**CONSIGNE**
Prolongez le texte consacré à Tawfik Saleh et au film en exil en reprenant juste après sa dernière phrase.

──────── DOCUMENT

Le « film en exil » est, au fil des décennies, presque devenu un genre en soi. L’artiste hors de son cocon, en terres étrangères, inexplorées : l’exemple le plus célèbre, c’est bien sur le Nostalghia de Tarkovski. L’exil, il peut être personnel ou politique – dans le cas de l’égyptien Tawfik Saleh, sa cause était la censure.

Tawfik Saleh a réalisé seulement sept films. Cinéaste engagé contre l’injustice sociale, ses films sont plutôt appréciés par Nasser mais cela ne peut empêcher l’interdiction ou la modification non-consentie de ses longs-métrages pour des raisons religieuses ou politiques. Pour son sixième, LES DUPES, sorti en 1972, sa frustration le motive à quitter son pays. Il trouve des financements en Irak pour tourner en Syrie un film sur des palestiniens en fuite, réalisant donc ainsi l’un des plus grands films panarabique pour l’occasion.

Saleh s’est toujours dit un étranger. « Toujours, je suis un étranger ; un étranger et c’est mon destin … Je suis dans une société que j’approuve, mais qui ne m’approuve pas. » Étranger des règles, peut-être, étranger de la tenue, étranger de la cruauté. Ce rapport compliqué à la différence, à la marginalité, mais surtout à l’exil, il traverse LES DUPES de part en part.

────────────────
──────── DONNÉES FOURNIES

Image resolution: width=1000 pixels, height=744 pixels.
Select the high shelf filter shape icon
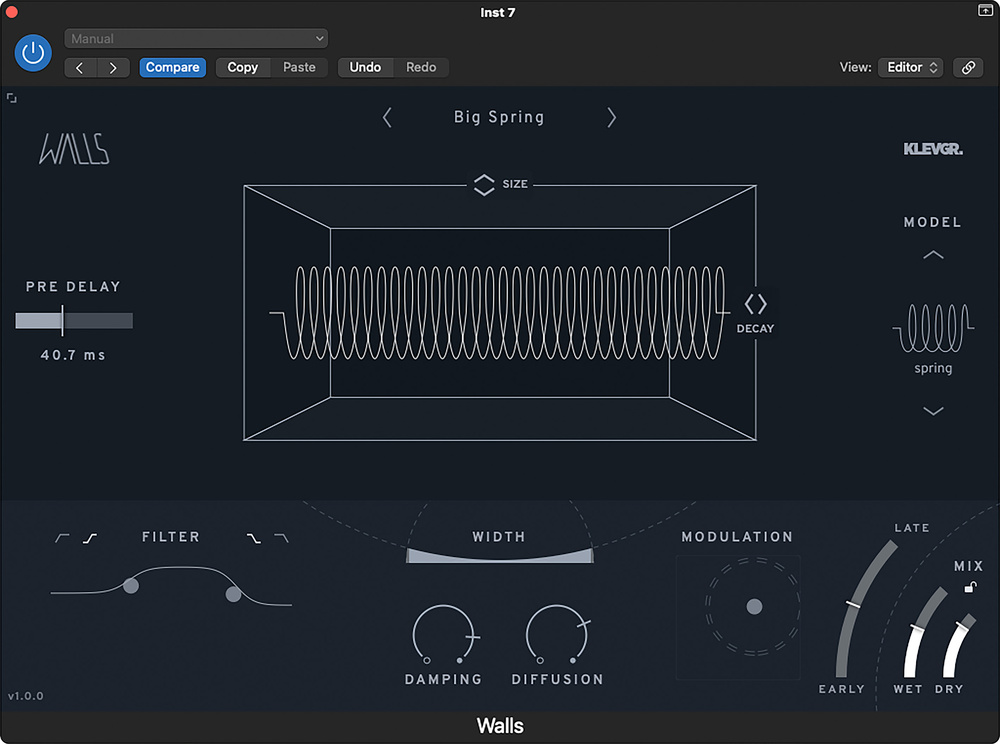point(254,538)
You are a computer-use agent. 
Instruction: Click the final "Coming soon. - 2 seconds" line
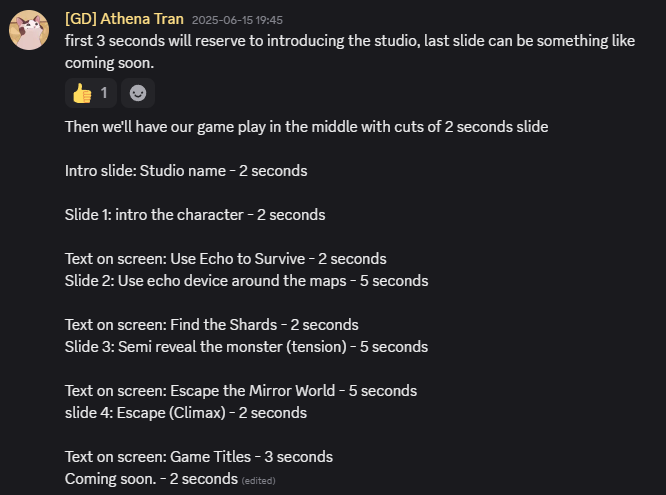click(151, 479)
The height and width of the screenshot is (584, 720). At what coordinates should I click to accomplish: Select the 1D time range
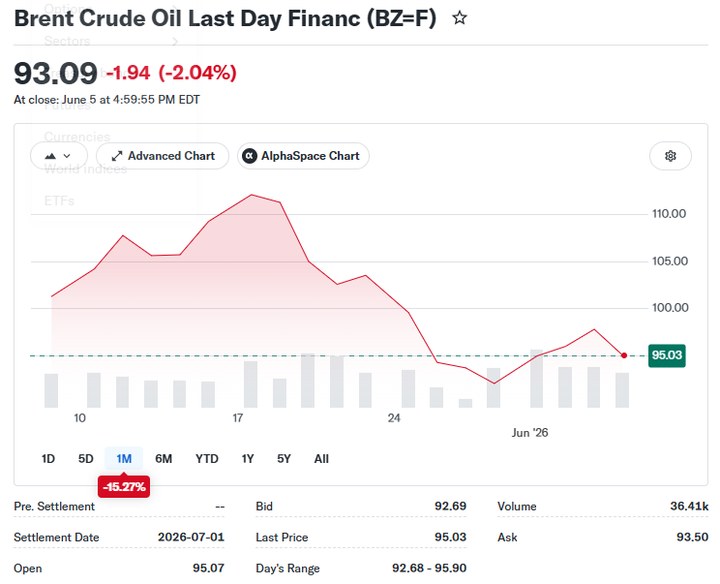tap(48, 459)
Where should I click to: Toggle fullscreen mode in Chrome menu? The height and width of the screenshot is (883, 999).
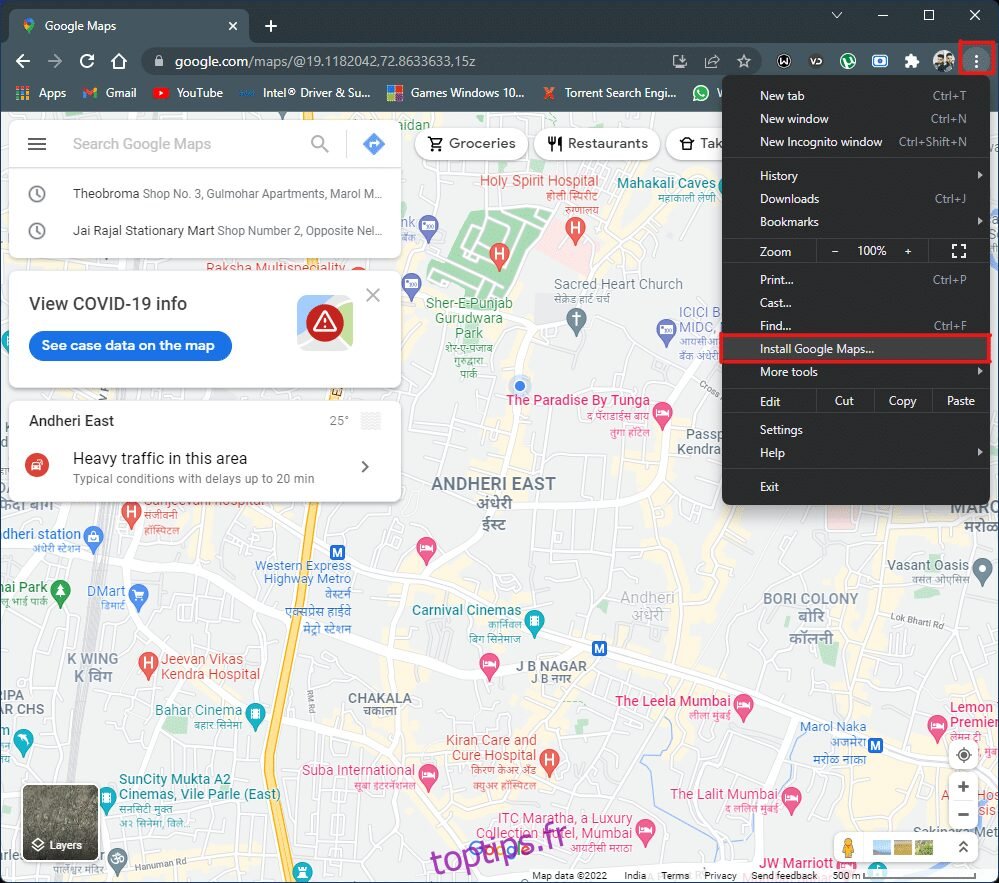coord(958,251)
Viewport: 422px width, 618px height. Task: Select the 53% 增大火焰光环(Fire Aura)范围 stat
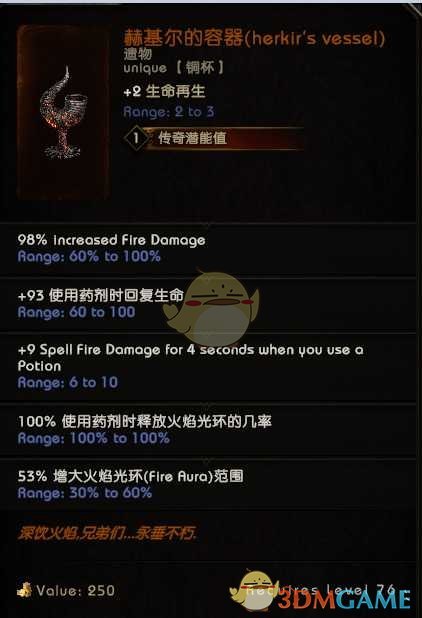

────────────────

**CORRIGÉ**
Le réalisateur égyptien compose avec sa propre histoire. L’histoire de LES DUPES, elle est plutôt simple : son sujet indirect, c’est le Nakba, mot se référant à l’exode des populations palestiniennes suite à la guerre israélo-arabe de 1948. On y suit donc trois hommes, sans travail et sans avenir, tentant de fuir leur pays par la Syrie. Le parallèle avec Saleh est évident : d’exode à exil, il n’y a qu’un pas, et c’est ainsi que son travail prend toute sa dimension de mise en abyme.
Photo du film LES DUPES

L’injustice que critique tant Saleh le concerne alors plus que jamais : cette injustice, elle devient la sienne, et même si LES DUPES s’intéresse à des sujets historiques forts, c’est ce double-discours qui met en parallèle la mort de l’homme et la mort de l’artiste, l’oppression physique et l’oppression intellectuelle, la quête de liberté vitale et créative, qui finalement donne au film de Saleh une complexité méta-artistique absolument fascinante.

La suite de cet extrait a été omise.